_TASK INPUTS_:

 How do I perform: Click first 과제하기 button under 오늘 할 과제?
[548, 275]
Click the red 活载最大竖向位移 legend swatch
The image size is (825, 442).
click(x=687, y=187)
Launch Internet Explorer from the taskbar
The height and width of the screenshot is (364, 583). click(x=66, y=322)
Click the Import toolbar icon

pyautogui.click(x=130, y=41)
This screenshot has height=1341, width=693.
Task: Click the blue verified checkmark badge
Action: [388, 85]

...

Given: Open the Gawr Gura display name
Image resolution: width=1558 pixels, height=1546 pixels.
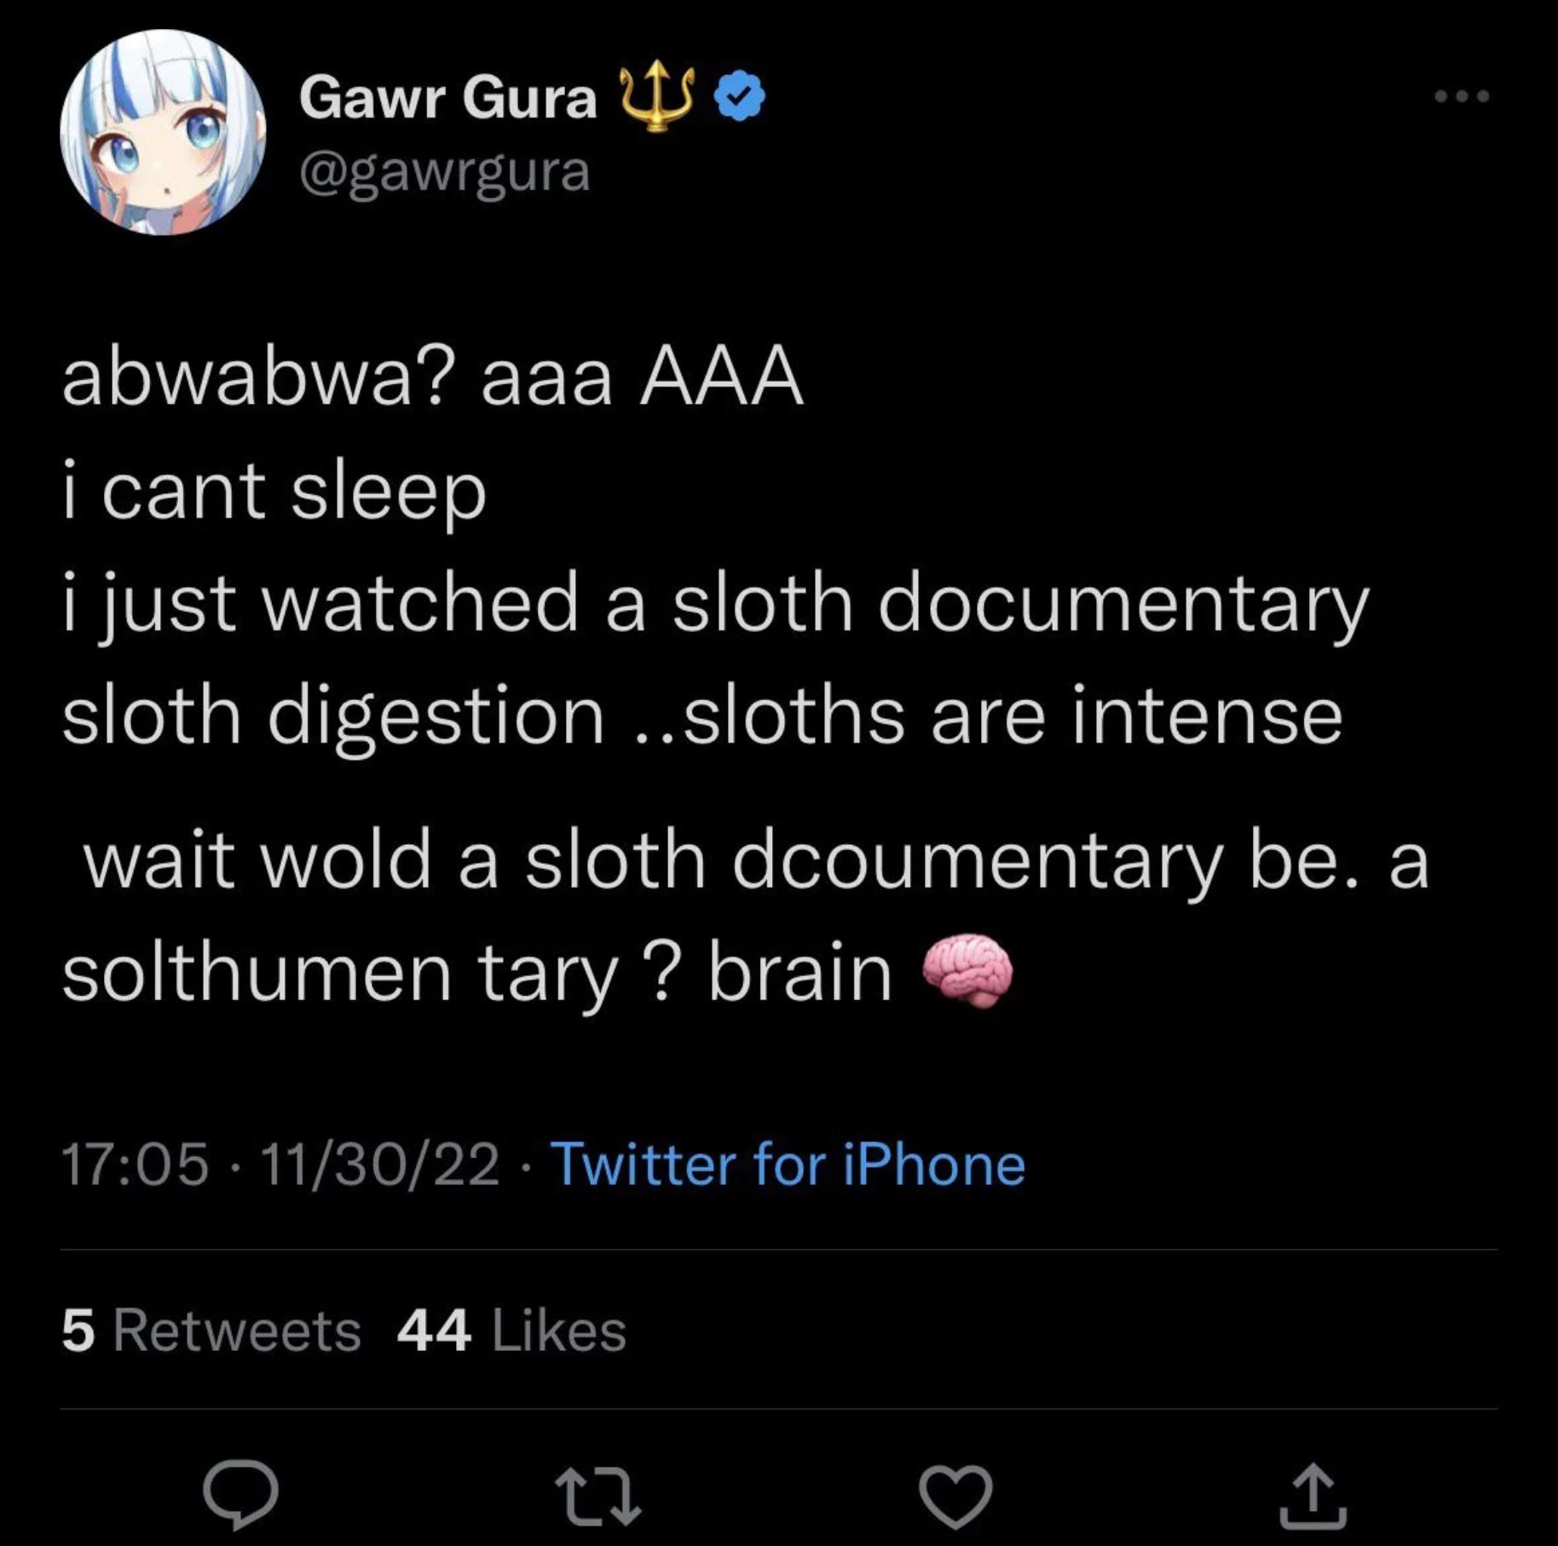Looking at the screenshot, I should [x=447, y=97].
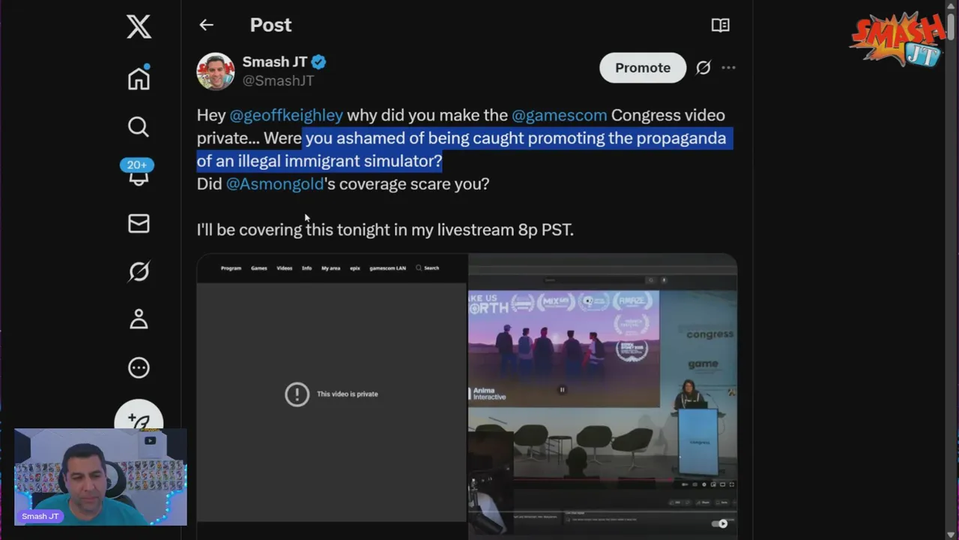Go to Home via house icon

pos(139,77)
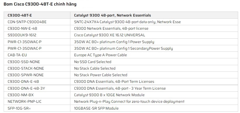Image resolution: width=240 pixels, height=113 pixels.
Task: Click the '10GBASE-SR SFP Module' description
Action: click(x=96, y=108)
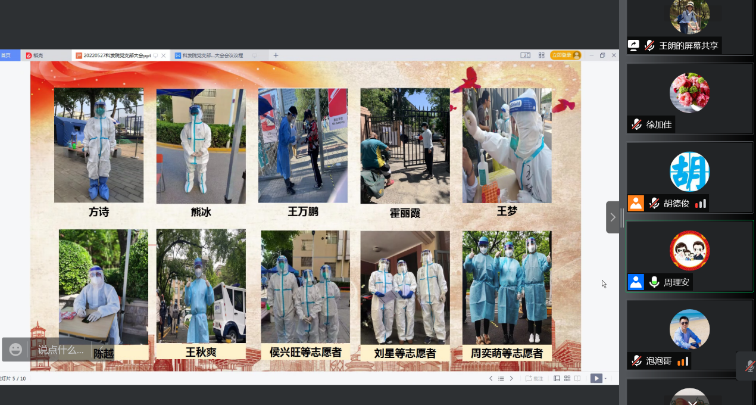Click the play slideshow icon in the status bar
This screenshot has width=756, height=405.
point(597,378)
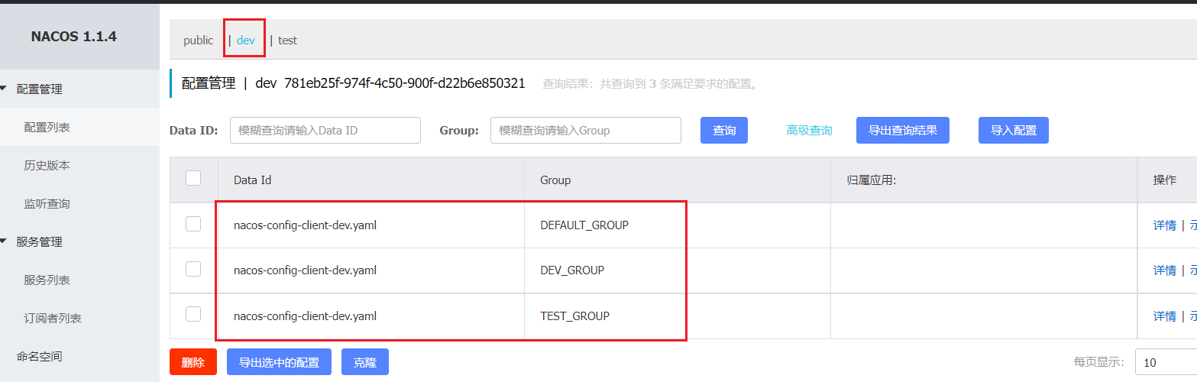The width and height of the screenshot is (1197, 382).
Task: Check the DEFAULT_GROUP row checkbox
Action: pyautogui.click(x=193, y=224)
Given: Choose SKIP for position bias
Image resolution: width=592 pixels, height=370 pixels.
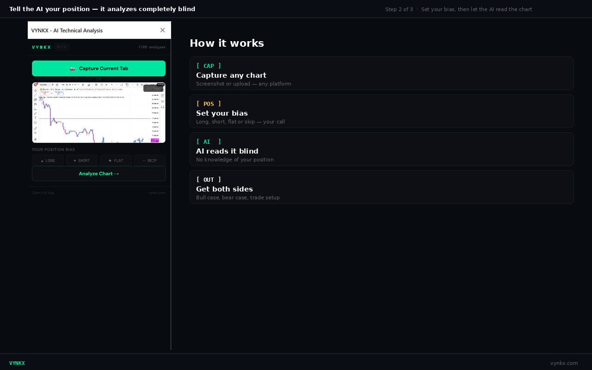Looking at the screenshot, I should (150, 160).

_TASK OBJECTIVE_: Pick every line containing the word "Given" out of the material, and copy those lines.

_ANSWER FOR THE TASK_:
Given: Open the Gawr Gura display name
Given: Choose SKIP for position bias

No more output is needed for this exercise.